Abstract

Microcin B17 (Mcb17) is a ribosomally synthesized and post-translationally modified peptide (RiPP), produced by Escherichia coli, that inhibits bacterial DNA gyrase in a similar way to quinolones. The Mcb17 operon, consisting of seven genes encoding biosynthetic and immunity/export functions, was originally found on a plasmid, pMccB17. This circular plasmid, previously known as pRYC17, was originally found in Escherichia coli strain LP17, isolated from the intestinal tract of a healthy newborn at Hospital La Paz, Spain and was transferred by conjugation to E. coli K-12 [Baquero et al. (1978) J. Bacteriol. 135: 342]. pMccB17 is a low copy number IncFII plasmid in the same incompatibility group as R100 and R1. Not much is known about this plasmid aside from the facts that it carries the Mcb17 operon, does not possess any conventional antibiotic resistance markers and its size was estimated to be approximately 70 kb.
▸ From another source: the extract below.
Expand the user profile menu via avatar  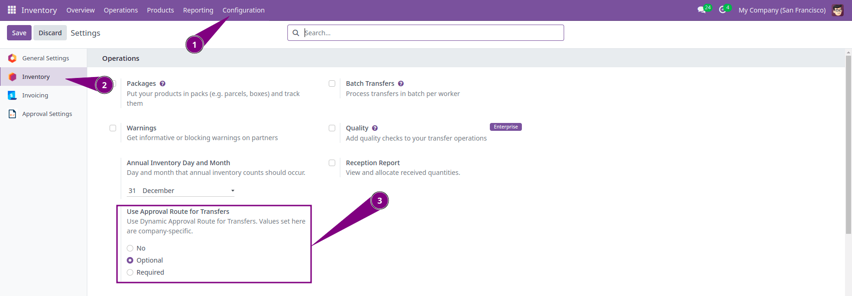(x=837, y=10)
We extracted the plasmid from E. coli K-12 strain RYC1000 [pMccB17] and sequenced it twice using an Illumina short-read method, firstly together with the host bacterial chromosome, then plasmid DNA was purified and sequenced separately. PCR primers were designed to close the single remaining gap via Sanger sequencing. The resulting complete sequence has 83 predicted genes, initially identified by Prokka and subsequently manually reannotated using BLAST. Comparison to other IncFII plasmids shows a large proportion of shared genes, especially in the conjugative plasmid backbone. However, pMccB17 which is a MOBF12 plasmid lacks transposable elements and in addition to the Mcb17 operon, this plasmid carries 25 genes of unknown function.